Barcos artesanais cheios de gente que foge de Palma, norte de Moçambique, estão a chegar a Pemba, capital provincial de Cabo Delgado, numa viagem por mar a que nem todos sobrevivem, segundo testemunhos.
“Fácil não é, porque o caminho também é arriscado”, conta Mustafa Amade aos jornalistas, à chegada à praia do bairro de Paquitequete, na terça-feira, juntamente com dezenas de pessoas deslocadas de Palma que se aventuraram numa embarcação à vela, em madeira.
“Na quinta-feira nós passámos e na sexta chegámos a Matemo”, ilha do arquipélago das Quirimbas, ao largo de Cabo Delgado, um dos pontos na dura rota em mar alto, ao sabor do vento, em barcos de madeira sem condições, até Pemba.
“Alguns barcos atrás [do nosso] foram apanhados por malfeitores”, relata Amade, referindo que a informação que receberam na ilha apontava para quatro barcos de transportes e seis barcos de pescadores alvo de abordagem.
“Nas ilhas corres riscos. Daqui a uma semana podes nem vir a passar” para Pemba, descreve, relatando que o grupo se deparou com corpos em Matemo, na sexta-feira: “No local, o que é que eu vi? Morreram quatro pessoas”.
Issa Ali, outro deslocado, relata as dificuldades: “andamos com muito sofrimento. Mau tempo, fome, com crianças, vomitar no mar”, tudo junto num cenário em que reina o medo.
A viagem não está ao alcance de todos porque, para entrar no barco, são cobrados valores “que começam em cinco, quatro [mil meticais]” para chegar às ilhas, como Matemo.

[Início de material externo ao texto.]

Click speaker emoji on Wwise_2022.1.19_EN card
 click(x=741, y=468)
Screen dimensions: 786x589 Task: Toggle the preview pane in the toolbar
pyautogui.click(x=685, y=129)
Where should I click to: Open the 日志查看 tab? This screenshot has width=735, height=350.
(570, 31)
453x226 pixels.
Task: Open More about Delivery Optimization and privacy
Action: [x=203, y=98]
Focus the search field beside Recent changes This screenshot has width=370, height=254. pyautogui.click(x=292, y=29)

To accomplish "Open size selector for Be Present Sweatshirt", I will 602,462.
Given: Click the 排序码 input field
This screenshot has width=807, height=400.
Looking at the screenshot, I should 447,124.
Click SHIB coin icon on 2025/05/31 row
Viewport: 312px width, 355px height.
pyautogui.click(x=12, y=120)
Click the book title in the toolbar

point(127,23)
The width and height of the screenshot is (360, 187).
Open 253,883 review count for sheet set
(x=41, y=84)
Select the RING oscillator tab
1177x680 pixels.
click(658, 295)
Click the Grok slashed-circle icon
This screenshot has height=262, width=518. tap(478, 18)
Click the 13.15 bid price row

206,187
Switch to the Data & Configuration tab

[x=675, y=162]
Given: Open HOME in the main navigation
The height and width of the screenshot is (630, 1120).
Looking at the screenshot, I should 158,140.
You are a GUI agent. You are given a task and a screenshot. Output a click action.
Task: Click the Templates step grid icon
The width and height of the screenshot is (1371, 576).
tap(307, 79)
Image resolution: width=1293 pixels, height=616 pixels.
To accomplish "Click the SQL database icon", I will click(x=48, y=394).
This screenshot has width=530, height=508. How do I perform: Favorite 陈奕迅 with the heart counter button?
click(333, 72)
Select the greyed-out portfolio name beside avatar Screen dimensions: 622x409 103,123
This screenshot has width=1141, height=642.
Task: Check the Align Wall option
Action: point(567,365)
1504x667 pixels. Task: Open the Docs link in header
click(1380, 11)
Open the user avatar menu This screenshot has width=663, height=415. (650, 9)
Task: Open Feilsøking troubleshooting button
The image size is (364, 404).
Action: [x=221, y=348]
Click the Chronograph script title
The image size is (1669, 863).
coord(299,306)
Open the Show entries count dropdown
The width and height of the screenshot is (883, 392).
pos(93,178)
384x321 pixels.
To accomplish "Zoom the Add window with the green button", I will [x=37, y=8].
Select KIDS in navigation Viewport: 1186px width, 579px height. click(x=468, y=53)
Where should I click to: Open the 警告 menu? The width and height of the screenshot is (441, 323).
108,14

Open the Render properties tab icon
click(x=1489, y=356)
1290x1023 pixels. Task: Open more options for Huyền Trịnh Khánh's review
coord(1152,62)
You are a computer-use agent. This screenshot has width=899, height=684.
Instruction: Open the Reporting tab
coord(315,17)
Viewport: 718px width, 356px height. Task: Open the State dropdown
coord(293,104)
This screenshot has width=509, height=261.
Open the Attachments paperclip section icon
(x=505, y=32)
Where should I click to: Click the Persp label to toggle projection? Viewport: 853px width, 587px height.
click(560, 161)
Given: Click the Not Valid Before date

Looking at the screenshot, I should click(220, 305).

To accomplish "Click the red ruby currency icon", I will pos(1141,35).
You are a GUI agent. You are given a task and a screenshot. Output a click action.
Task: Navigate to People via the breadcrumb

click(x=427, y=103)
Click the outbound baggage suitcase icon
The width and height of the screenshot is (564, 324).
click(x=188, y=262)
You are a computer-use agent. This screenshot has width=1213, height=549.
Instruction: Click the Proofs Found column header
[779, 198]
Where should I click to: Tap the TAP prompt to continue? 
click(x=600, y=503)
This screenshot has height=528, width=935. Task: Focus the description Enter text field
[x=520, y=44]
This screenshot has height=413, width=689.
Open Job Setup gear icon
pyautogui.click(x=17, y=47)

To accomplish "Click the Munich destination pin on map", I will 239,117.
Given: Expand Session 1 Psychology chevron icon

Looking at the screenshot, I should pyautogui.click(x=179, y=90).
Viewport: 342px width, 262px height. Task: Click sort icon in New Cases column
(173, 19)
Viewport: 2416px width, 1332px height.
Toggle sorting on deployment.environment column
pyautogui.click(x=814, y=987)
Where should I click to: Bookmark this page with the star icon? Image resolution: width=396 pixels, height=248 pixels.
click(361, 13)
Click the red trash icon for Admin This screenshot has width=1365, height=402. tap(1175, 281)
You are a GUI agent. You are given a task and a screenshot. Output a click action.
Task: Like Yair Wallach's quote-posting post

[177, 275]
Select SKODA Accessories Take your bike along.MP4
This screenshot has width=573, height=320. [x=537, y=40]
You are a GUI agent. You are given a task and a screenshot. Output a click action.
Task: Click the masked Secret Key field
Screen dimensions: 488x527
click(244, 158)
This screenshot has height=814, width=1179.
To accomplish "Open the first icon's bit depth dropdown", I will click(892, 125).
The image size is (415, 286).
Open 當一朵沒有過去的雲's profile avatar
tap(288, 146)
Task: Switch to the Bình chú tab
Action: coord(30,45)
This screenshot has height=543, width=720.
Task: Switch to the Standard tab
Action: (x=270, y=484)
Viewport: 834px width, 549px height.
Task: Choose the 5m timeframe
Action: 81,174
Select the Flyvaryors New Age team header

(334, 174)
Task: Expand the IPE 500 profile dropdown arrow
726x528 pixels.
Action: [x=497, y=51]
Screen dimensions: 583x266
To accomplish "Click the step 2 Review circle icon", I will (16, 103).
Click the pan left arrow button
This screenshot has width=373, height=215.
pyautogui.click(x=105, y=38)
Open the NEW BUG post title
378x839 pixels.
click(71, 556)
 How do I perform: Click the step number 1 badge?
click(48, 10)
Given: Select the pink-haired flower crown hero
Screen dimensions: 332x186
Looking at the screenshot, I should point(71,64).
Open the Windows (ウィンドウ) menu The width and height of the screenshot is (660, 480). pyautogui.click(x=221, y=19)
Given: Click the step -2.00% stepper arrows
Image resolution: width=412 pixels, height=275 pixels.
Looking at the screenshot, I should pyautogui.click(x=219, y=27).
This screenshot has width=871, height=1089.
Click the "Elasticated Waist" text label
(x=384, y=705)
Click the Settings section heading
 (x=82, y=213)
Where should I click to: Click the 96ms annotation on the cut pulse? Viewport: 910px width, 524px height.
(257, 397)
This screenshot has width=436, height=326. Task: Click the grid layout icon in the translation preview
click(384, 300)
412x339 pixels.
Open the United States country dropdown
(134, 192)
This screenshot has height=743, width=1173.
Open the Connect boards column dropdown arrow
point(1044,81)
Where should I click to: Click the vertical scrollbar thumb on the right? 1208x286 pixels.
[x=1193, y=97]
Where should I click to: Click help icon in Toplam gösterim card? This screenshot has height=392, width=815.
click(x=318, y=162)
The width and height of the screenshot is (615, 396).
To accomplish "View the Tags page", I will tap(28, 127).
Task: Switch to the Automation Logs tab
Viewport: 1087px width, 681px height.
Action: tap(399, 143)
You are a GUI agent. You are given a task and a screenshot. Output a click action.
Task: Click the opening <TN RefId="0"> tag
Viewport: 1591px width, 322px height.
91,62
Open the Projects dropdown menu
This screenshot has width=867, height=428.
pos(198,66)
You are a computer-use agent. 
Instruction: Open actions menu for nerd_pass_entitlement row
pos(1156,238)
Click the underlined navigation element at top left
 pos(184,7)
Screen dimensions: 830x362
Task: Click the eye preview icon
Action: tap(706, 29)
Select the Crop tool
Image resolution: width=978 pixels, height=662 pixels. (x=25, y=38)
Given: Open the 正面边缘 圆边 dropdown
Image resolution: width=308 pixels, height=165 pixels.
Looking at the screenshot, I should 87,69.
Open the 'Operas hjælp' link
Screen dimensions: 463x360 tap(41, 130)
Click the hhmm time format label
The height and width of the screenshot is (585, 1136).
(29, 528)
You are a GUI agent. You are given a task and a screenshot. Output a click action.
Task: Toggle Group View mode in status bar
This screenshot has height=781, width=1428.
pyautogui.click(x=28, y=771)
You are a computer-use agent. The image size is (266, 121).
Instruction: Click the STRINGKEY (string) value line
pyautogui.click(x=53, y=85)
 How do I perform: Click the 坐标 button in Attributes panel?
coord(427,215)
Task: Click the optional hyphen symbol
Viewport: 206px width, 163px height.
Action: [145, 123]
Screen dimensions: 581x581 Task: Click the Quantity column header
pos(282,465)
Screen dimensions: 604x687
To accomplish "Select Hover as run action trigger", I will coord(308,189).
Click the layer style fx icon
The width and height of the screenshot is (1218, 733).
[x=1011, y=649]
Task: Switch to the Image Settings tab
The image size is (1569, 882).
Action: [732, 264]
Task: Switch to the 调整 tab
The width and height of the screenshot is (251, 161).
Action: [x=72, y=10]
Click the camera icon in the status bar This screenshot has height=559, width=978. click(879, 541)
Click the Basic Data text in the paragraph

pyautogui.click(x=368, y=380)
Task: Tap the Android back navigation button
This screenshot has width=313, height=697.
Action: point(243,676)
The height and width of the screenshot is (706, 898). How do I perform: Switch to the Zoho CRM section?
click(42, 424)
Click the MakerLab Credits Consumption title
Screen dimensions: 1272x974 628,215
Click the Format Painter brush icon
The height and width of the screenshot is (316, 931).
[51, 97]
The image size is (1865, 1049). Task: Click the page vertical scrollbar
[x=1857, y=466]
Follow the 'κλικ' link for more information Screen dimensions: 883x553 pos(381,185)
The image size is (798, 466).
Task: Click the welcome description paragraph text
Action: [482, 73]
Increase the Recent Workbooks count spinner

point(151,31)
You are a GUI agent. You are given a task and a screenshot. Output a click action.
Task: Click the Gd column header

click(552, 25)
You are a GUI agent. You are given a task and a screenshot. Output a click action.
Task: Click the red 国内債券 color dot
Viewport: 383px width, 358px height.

De lá, é preciso pagar outros 300 a 600 meticais para chegar a Pemba.
Mansabo Rachide, deslocado, dá conta de um relato sobre ataques a embarcações em fuga, com outros detalhes: fala de 10 “al-shababs”, numa alusão aos rebeldes, com armas e que “levaram muitas coisas: peixe, comida e duas lanchas de pessoas que estavam a sair de Palma”.
“Não sei para onde eu vou. Esta viagem, não a planifiquei. Sai por emergência”, refere Musatafa Amade
“Os ataques continuam”, relata, dizendo que “depois de eles [grupos rebeldes] saírem”, após a incursão de 24 de março, “estão a voltar” à vila de Palma, numa alusão a incidentes, parte dos quais confirmados na última semana pelas Forças de Defesa e Segurança (FDS).
“A cada dia podem degolar três a quatro pessoas e queimar casas”, descreveu Amade, para justificar porque decidiu fugir de Palma.
Sem referência a vítimas, as FDS confirmaram na última semana que desconhecidos, provavelmente pertencentes ao grupo que protagonizou o ataque de 24 de março, incendiaram casas, mas reiterando controlar a área.
Só que a população receia pela sua vida.
“O que queremos é segurança e voltar para casa. É muito difícil começar do zero”, refere Musatafa Amade.
“É isso que nos faz sair de vez”, acrescenta Issa Ali, que lamenta a situação da última semana, de desconhecidos “a queimar casas, no fundo da aldeia”.
“Todos os dias aquilo vem [a violência] e nós não conseguimos ficar naquela situação”, conclui.
Autoridades, organizações humanitárias e governamentais estão a acompanhar a chegada de embarcações com deslocados a Pemba, nomeadamente na praia do Paquitequete.
Grupos armados aterrorizam Cabo Delgado desde 2017, sendo alguns ataques reclamados pelo grupo ‘jihadista’ Estado Islâmico, numa onda de violência que já provocou mais de 2.500 mortes segundo o projeto de registo de conflitos ACLED e 714.000 deslocados de acordo com o Governo moçambicano.
O ataque a Palma provocou dezenas de mortos e feridos, num balanço ainda em curso.
As autoridades moçambicanas recuperaram o controlo da vila, mas o ataque levou a petrolífera Total a abandonar por tempo indeterminado o recinto do projeto de gás que tinha início de produção previsto para 2024 e no qual estão ancoradas muitas das expectativas de crescimento económico de Moçambique na próxima década.